→ **Exercise details**
An exact copy of all the data, minus the images, is required.

-- Extracted information follows --

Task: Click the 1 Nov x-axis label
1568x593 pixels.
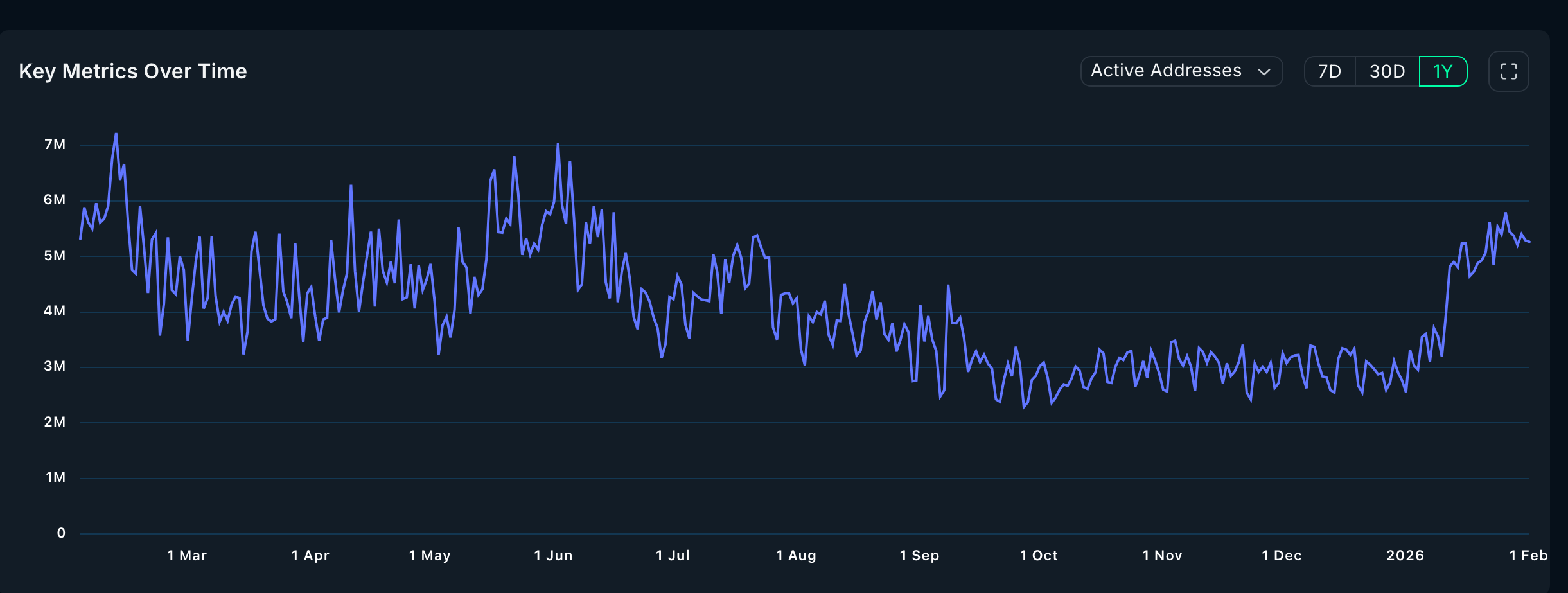Action: [1162, 555]
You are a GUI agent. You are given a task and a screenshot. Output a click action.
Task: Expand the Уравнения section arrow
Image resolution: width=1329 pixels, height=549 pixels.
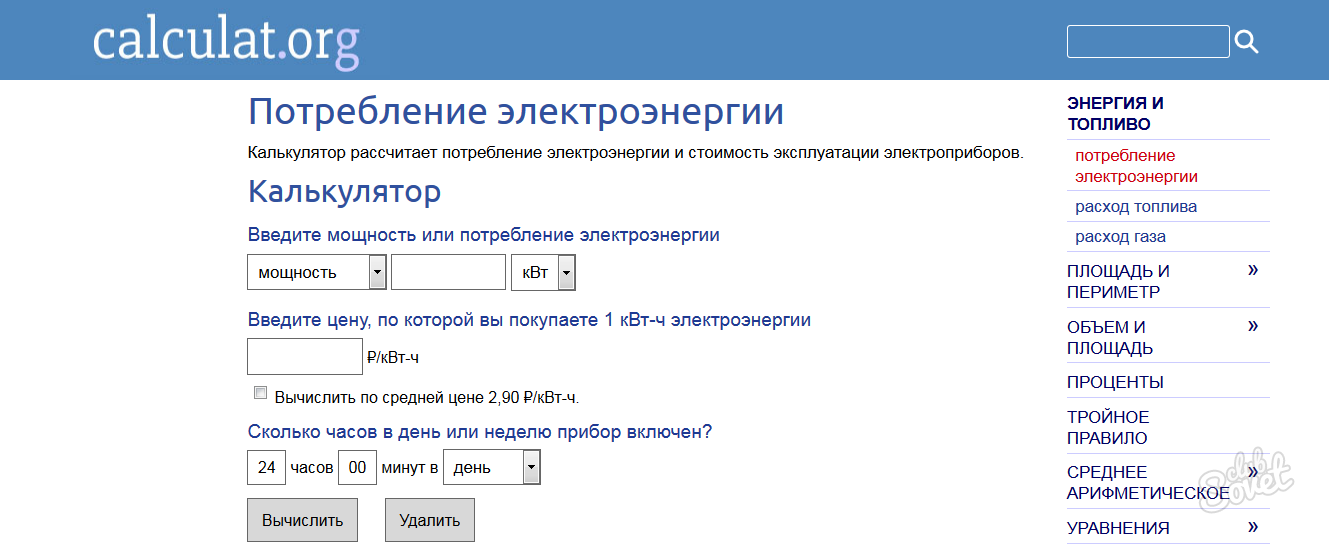[x=1253, y=527]
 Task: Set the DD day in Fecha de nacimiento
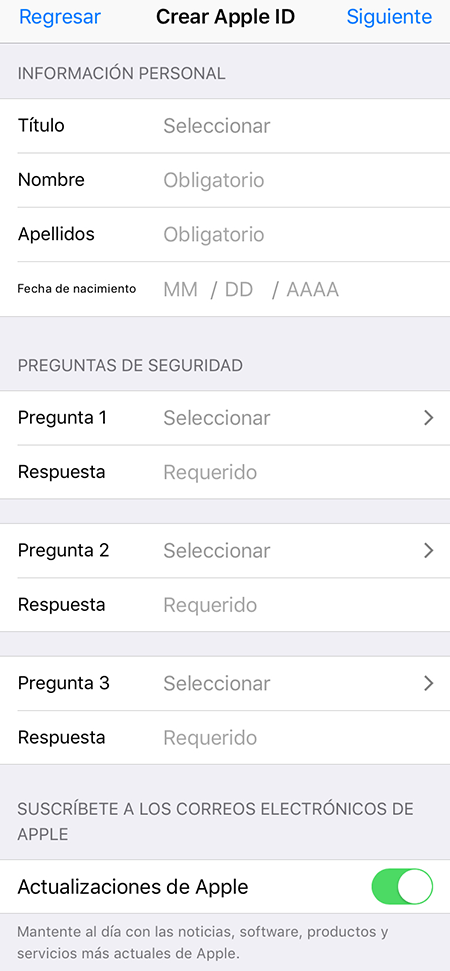pyautogui.click(x=239, y=289)
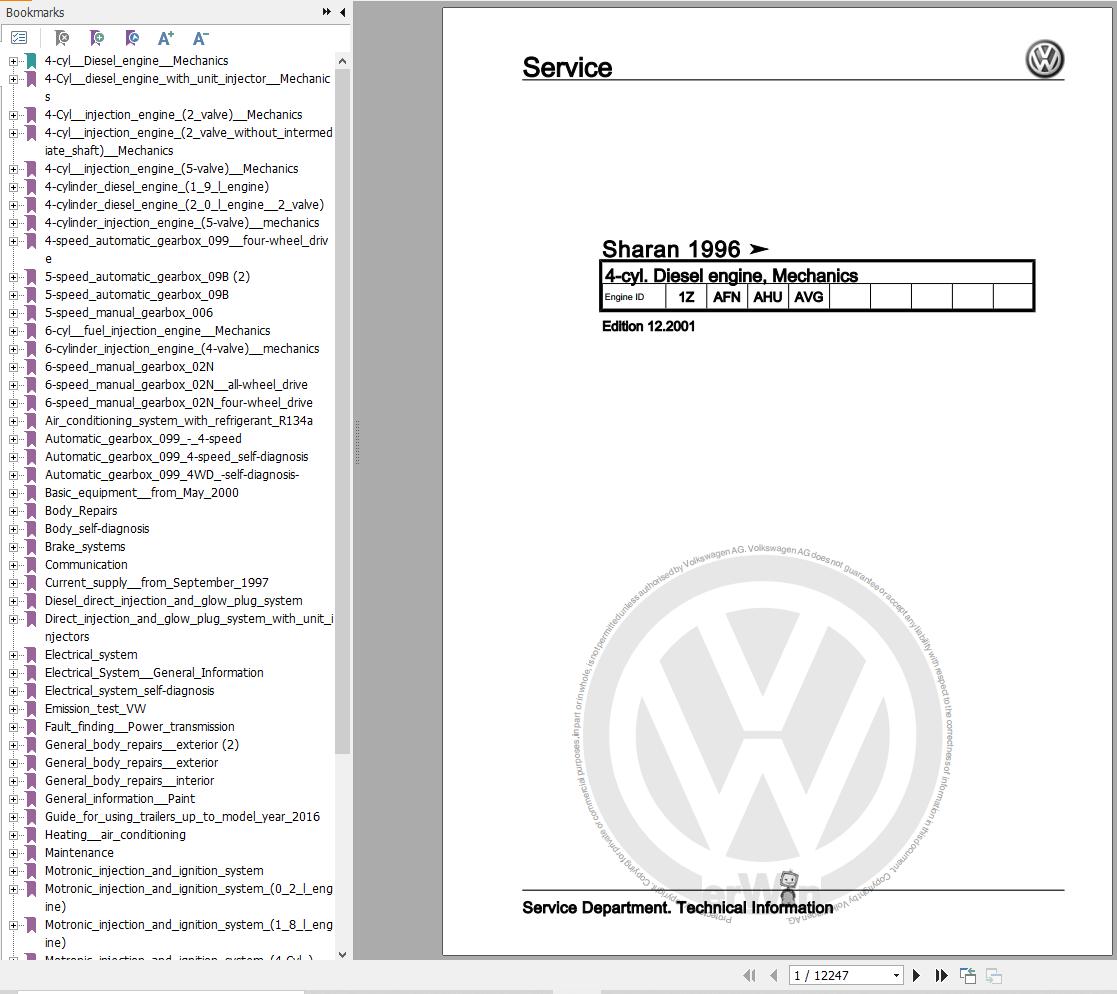Click the new bookmark icon
The height and width of the screenshot is (994, 1117).
97,38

-- Extracted information concluded --

→ **Answer area**
Task: Click the 1 Nov x-axis label
1568x593 pixels.
Action: [1162, 555]
You are a GUI agent. You are given a task and a screenshot. Output a click action.
Task: Expand the Уравнения section arrow
Image resolution: width=1329 pixels, height=549 pixels.
[x=1253, y=527]
 Task: Set the DD day in Fecha de nacimiento
pyautogui.click(x=239, y=289)
Click the new bookmark icon
The height and width of the screenshot is (994, 1117).
97,38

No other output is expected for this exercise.